--- START RECORDS PROVIDED ---
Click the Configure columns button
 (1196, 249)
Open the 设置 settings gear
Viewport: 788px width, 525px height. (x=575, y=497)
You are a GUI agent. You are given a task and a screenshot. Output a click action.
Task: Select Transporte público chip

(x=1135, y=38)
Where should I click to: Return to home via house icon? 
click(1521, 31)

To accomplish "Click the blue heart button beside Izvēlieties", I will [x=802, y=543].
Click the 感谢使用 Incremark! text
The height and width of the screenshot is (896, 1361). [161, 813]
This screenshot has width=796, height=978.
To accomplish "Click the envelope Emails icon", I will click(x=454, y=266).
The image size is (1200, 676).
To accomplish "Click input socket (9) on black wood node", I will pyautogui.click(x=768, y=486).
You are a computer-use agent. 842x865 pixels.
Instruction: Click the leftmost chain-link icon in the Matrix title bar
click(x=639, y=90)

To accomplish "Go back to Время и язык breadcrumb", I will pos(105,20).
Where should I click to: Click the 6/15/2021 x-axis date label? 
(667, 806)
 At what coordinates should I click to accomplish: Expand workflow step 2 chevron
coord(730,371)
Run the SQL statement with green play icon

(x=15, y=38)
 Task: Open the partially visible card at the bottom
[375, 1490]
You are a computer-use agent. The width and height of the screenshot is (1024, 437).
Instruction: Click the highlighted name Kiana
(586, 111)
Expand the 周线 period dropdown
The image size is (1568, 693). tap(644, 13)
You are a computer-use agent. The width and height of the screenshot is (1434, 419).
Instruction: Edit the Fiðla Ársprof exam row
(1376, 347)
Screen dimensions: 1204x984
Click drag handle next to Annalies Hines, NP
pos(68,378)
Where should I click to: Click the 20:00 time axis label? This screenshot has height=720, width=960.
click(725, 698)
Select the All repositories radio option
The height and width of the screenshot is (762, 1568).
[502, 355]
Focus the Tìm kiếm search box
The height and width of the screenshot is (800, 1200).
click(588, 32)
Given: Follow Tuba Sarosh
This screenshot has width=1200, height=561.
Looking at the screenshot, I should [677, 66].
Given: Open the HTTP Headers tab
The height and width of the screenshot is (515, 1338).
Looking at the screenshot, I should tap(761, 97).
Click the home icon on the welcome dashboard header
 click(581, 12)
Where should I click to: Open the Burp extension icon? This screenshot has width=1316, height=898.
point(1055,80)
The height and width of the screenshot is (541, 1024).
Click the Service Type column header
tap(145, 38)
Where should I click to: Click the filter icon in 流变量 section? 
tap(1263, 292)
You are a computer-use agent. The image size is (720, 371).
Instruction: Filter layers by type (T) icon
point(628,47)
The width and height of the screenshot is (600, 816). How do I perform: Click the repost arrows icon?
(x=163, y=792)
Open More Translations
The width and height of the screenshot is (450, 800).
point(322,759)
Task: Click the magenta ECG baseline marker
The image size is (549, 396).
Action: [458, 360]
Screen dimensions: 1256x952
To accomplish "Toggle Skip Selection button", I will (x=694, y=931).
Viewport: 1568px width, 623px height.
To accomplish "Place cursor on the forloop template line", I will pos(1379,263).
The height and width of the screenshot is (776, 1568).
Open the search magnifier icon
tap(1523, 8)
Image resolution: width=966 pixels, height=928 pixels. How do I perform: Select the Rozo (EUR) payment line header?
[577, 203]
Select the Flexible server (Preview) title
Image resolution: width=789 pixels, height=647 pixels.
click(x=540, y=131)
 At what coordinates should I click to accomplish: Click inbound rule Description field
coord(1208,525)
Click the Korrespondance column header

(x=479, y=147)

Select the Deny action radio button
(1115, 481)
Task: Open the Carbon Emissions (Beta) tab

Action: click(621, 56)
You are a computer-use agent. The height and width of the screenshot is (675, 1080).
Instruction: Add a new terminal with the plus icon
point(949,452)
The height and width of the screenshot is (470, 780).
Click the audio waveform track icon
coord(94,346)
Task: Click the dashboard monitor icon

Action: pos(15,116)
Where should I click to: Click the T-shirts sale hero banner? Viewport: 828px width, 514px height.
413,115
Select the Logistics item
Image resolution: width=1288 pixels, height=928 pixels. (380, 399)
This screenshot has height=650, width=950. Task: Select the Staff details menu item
--- END RECORDS PROVIDED ---
**JOB:** Can you reproduce the records above, every line, starting with the line that contains "Screen dimensions: 1256x952" and going on through the line that contains "I will pos(1379,263).", with each coordinate in the answers offset by 138?

**OUTPUT:**
Screen dimensions: 1256x952
To accomplish "Toggle Skip Selection button", I will (x=832, y=1069).
Viewport: 1568px width, 623px height.
To accomplish "Place cursor on the forloop template line", I will pos(1517,401).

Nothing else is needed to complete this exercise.